Your task: Please report each line of the data below that contains "Open".

▼

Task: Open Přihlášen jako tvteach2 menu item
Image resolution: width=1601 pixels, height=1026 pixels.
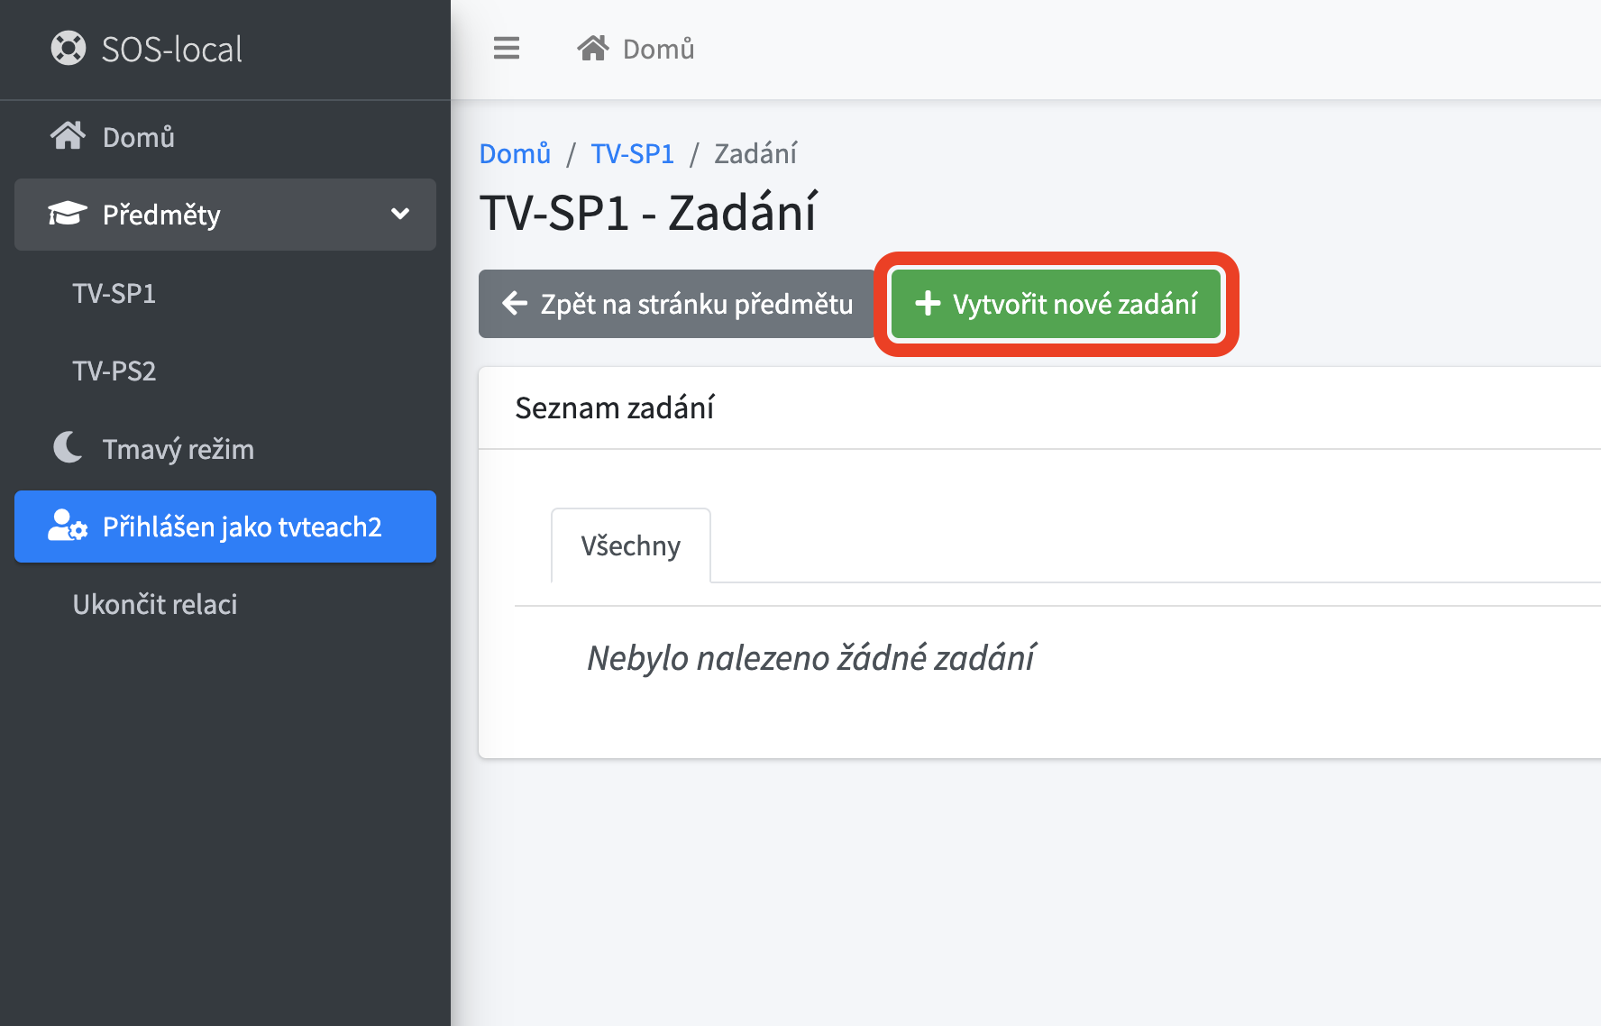Action: point(242,527)
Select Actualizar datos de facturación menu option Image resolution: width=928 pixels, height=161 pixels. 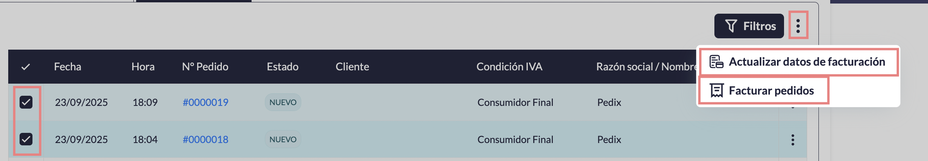(x=798, y=62)
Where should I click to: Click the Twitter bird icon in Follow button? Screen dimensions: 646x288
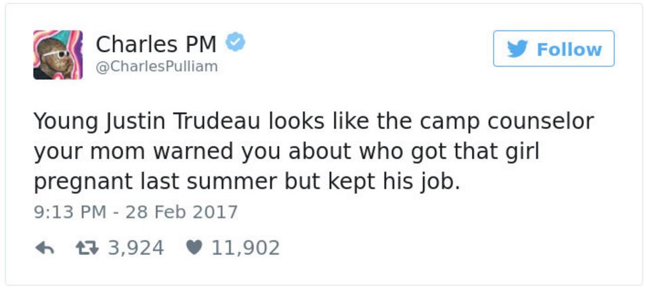(x=517, y=49)
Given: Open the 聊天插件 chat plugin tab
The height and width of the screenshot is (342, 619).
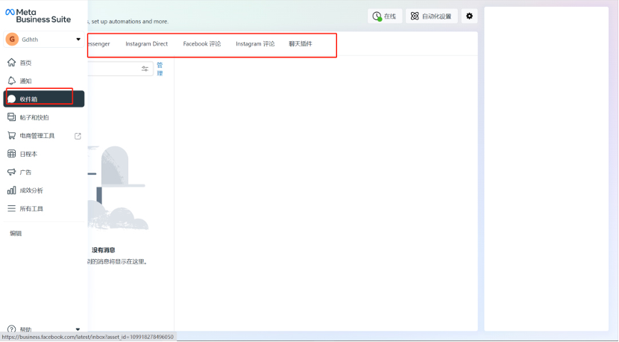Looking at the screenshot, I should pos(301,44).
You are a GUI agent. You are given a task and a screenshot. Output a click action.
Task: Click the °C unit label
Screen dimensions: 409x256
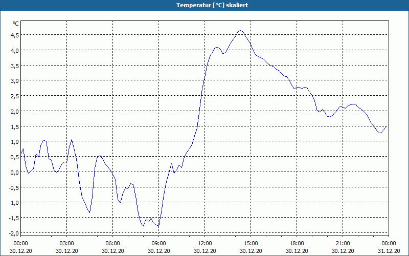(16, 24)
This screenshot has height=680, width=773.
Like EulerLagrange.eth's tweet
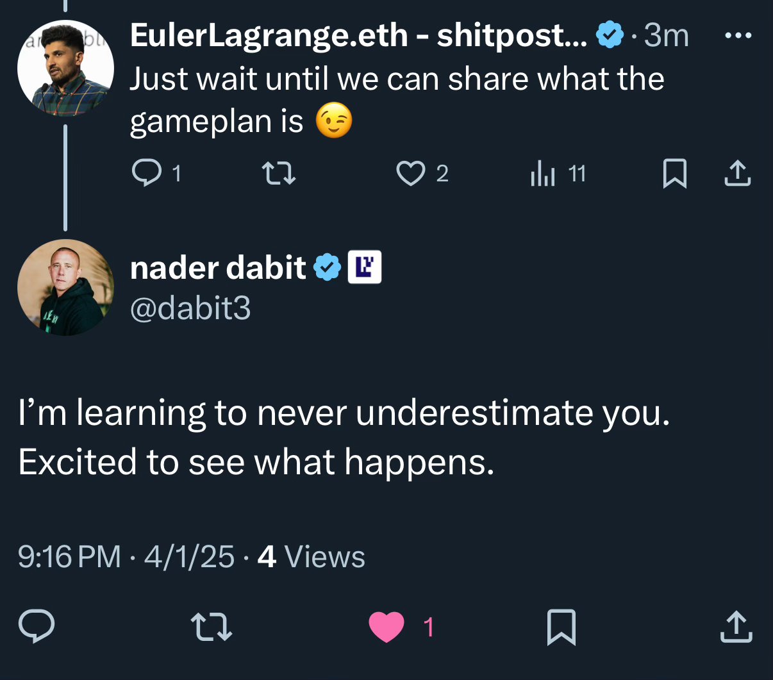(x=412, y=172)
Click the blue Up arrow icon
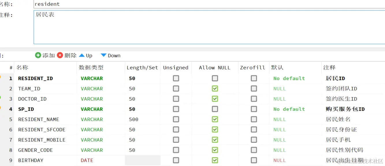The image size is (385, 166). 82,55
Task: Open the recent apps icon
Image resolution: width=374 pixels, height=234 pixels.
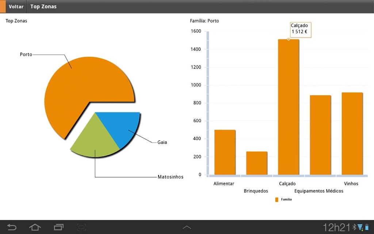Action: click(59, 227)
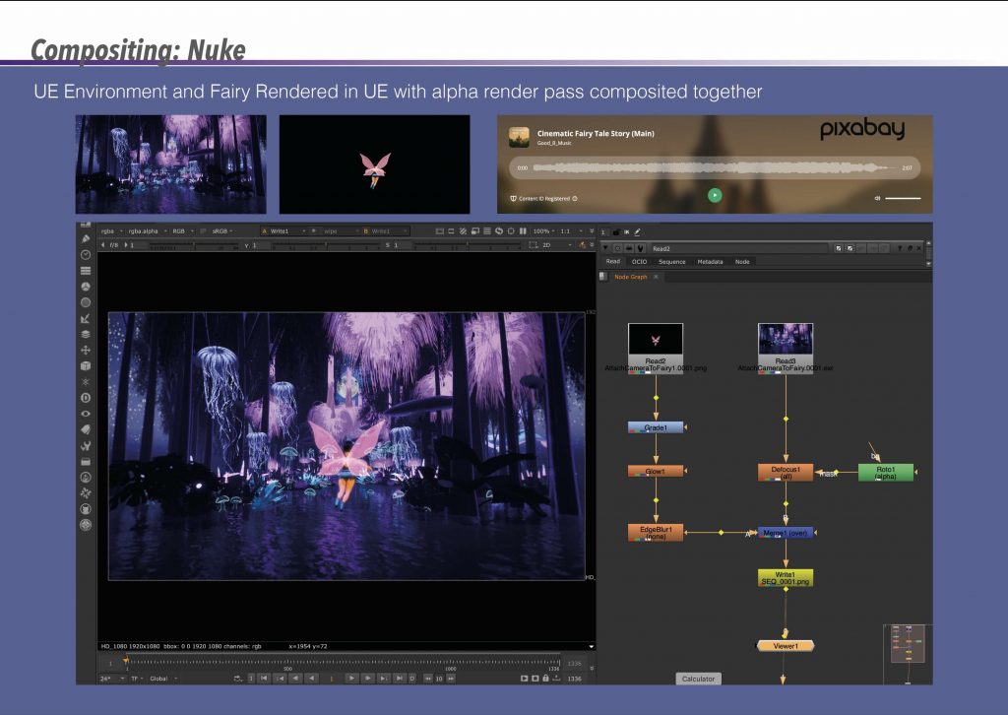Play the pixabay Cinematic Fairy Tale track

click(x=715, y=195)
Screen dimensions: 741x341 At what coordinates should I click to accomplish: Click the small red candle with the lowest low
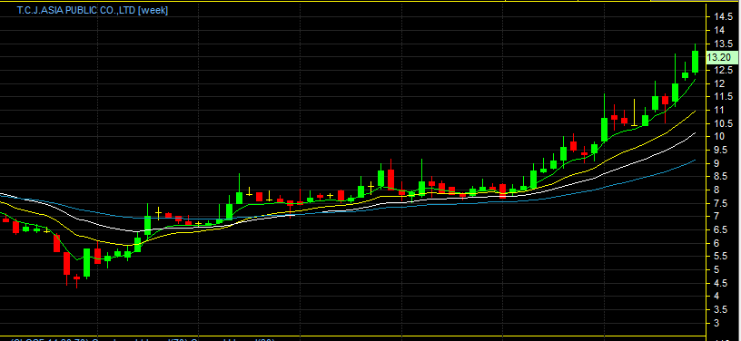pos(76,278)
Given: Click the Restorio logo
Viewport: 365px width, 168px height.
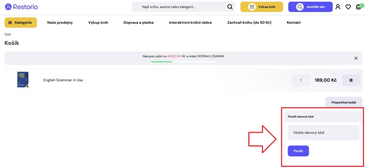Looking at the screenshot, I should pyautogui.click(x=21, y=7).
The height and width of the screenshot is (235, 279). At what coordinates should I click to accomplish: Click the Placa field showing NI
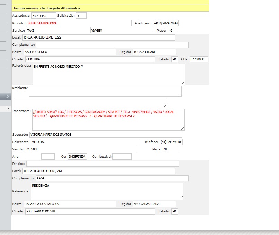point(170,149)
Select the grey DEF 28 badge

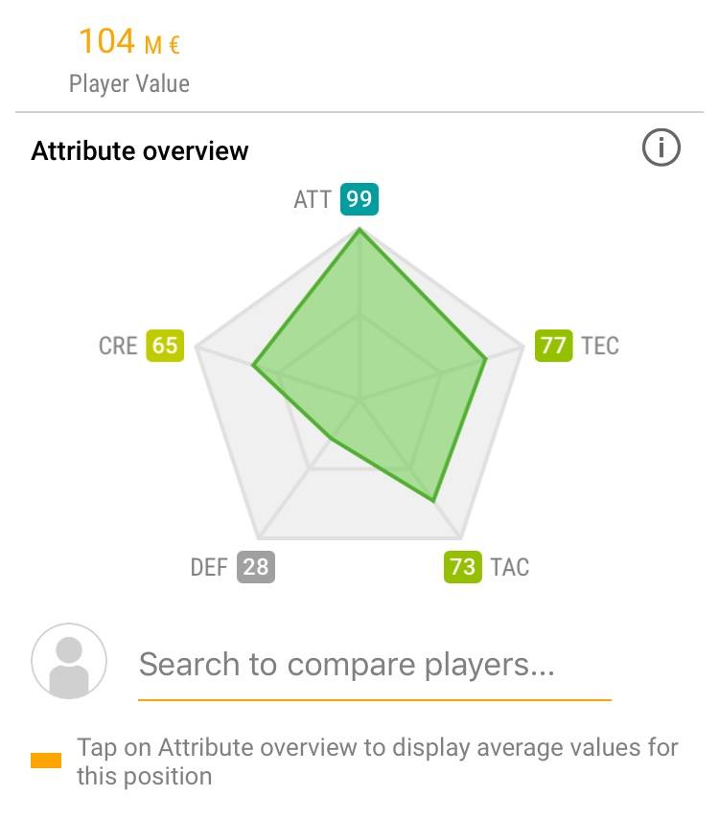pyautogui.click(x=256, y=567)
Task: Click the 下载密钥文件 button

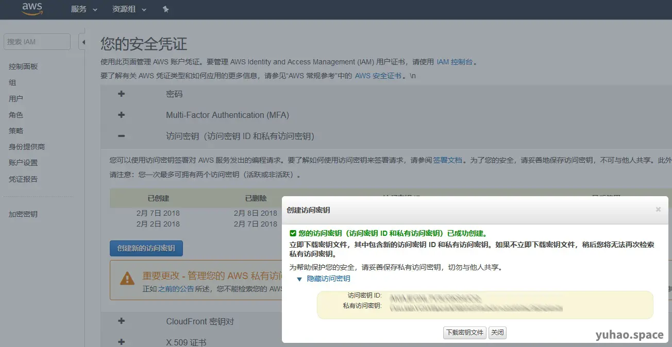Action: 464,333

▲

Result below:
Task: Open Přihlášen jako tvteach2 menu item
Given: Open the 聊天插件 chat plugin tab
Task: Open the recent apps icon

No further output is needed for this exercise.